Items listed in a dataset
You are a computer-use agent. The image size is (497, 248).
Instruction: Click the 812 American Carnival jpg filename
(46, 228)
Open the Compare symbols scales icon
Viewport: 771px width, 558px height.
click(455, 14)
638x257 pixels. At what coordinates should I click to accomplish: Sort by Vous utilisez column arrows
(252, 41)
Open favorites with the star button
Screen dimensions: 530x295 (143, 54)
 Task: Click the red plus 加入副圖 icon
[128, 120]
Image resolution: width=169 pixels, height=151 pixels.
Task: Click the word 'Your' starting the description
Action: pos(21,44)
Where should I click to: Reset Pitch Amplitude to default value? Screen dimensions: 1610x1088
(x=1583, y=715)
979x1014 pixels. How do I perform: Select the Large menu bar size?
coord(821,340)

What the task requires
Transcribe exactly, and only, the lines from the one with "Instruction: Click the" through the last line of the data.

Result for this exercise
Instruction: Click the 812 American Carnival jpg filename
(46, 228)
Open the Compare symbols scales icon
Viewport: 771px width, 558px height.
click(455, 14)
638x257 pixels. At what coordinates should I click to accomplish: Sort by Vous utilisez column arrows
(252, 41)
Open favorites with the star button
Screen dimensions: 530x295 (143, 54)
 Task: Click the red plus 加入副圖 icon
[128, 120]
Image resolution: width=169 pixels, height=151 pixels.
Task: Click the word 'Your' starting the description
Action: pos(21,44)
Where should I click to: Reset Pitch Amplitude to default value? Screen dimensions: 1610x1088
(x=1583, y=715)
979x1014 pixels. How do I perform: Select the Large menu bar size?
coord(821,340)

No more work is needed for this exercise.